Redis Function #9780

MeirShpilraien · 2021-11-14T18:23:13Z

Redis Function

This PR added the Redis Functions capabilities that were suggested on #8693. The PR also introduce a big refactoring to the current Lua implementation (i.e scripting.c). The main purpose of the refactoring is to have better code sharing between the Lua implementation that exists today on Redis (scripting.c) and the new Lua engine that is introduced on this PR. The refactoring includes code movements and file name changes as well as some logic changes that need to be carefully reviewed. To make the review easier, the PR was split into multiple commits. Each commit is deeply described later on but the main concept is that some commits are just moving code around without making any logical changes, those commits are less likely to cause any issues or regressions and can be reviewed fast. Other commits, which perform code and logic changes, need to be reviewed carefully, but those commits were created after the code movements so it's pretty easy to see what was changed. To sum up, it is highly recommended to review this PR commit by commit as it will be easier to see the changes, it is also recommended to read each commit description (written below) to understand what was changed on the commit and whether or not it's just a huge code movement or a logic changes.

Terminology

Currently, the terminology in Redis is not clearly defined. Scripts refer to Lua scripts and eval also refers only to Lua. Introducing Redis Function requires redefining those terms to be able to clearly understand what is been discussed on each context.

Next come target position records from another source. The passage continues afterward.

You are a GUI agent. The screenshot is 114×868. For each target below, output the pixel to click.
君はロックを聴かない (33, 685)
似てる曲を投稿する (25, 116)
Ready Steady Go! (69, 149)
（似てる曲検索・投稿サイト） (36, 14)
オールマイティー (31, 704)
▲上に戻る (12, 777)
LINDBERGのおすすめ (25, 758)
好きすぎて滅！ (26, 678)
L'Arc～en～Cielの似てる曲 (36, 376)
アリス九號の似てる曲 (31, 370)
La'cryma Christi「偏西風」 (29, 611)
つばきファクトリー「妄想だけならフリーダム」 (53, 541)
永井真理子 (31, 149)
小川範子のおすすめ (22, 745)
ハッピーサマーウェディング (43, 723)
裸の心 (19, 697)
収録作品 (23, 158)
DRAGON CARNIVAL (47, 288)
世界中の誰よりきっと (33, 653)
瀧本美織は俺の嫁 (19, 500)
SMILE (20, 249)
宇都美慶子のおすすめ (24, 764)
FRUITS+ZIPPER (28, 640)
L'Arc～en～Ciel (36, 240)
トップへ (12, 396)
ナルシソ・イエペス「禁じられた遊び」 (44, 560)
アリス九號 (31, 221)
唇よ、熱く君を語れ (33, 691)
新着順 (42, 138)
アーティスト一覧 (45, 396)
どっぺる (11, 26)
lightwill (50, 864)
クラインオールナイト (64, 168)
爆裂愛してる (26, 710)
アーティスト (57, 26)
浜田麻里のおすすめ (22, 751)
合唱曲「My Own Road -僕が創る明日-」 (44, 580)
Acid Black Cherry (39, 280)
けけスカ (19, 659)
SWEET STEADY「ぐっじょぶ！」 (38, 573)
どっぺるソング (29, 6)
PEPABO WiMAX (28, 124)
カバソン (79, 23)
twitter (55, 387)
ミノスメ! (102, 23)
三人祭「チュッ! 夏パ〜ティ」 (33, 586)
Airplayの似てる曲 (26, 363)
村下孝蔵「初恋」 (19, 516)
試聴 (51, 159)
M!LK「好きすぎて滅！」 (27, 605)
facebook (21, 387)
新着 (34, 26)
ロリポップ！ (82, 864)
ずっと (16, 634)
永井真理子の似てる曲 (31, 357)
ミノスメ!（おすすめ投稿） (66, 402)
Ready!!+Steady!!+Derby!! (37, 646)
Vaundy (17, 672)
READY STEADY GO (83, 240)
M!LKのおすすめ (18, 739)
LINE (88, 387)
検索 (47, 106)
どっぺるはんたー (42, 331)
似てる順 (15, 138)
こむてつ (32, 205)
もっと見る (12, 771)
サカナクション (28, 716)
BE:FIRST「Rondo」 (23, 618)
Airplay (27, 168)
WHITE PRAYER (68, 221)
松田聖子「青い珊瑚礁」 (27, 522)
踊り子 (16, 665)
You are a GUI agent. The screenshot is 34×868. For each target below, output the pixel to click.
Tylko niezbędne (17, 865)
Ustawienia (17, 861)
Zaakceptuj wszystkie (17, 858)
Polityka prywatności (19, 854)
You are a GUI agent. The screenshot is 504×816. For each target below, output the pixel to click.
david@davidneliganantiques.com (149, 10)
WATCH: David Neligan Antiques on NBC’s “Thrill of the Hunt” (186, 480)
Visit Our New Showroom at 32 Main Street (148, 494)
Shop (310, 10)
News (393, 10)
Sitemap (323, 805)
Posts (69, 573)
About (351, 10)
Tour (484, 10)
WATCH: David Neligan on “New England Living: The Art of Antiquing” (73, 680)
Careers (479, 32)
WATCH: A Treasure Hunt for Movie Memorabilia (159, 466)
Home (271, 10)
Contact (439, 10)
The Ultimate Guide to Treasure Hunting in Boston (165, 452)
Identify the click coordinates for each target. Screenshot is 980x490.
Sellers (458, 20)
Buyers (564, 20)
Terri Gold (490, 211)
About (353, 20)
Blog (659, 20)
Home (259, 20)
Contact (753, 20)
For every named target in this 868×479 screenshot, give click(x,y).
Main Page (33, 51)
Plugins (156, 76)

eval - legacy Lua script implementation.
Function - new scripting implementation (currently implemented in Lua but in the future, it might be other languages like javascript).
Engine - the component that is responsible for executing functions.
Script - Function or legacy Lua (executed with eval or evalsha)

Refactoring New Structure

Today, the entire scripting logic is located on scripting.c. This logic can be split into 3 main groups:

Script management - responsible for storing the scripts that were sent to Redis and retrieving them when they need to be run (base on the script sha on the current implementation).
Script invocation - invoke the script given on eval or evalsha command (this part includes finding the relevant script, preparing the arguments, ..)
Interact back with Redis (command invocation)

Those 3 groups are tightly coupled on scripting.c. Redis Functions also need to use those groups logics, for example, to interact back with Redis or to execute Lua code. The refactoring attempts to split those 3 groups and define APIs so that we can reuse the code both on legacy Lua scripts and Redis Functions.

In order to do so we define the following units:

script.c: responsible for interaction with Redis from within a script.
script_lua.c: responsible to execute Lua code, uses script.c to interact with Redis from within the Lua code.
function_lua.c: contains the Lua engine implementation, uses script_lua.c to execute the Lua code.
functions.c: Contains Redis Functions implementation (FUNCTION command,), uses functions_lua.c if the function it wants to invoke needs the Lua engine.
eval.c: the original scripting.c contains the Lua legacy implementation and was refactored to use script_lua.c to invoke the Lua code.

Commits breakdown

Notice: Some small commits are omitted from this list as they are small and insignificant (for example build fixes)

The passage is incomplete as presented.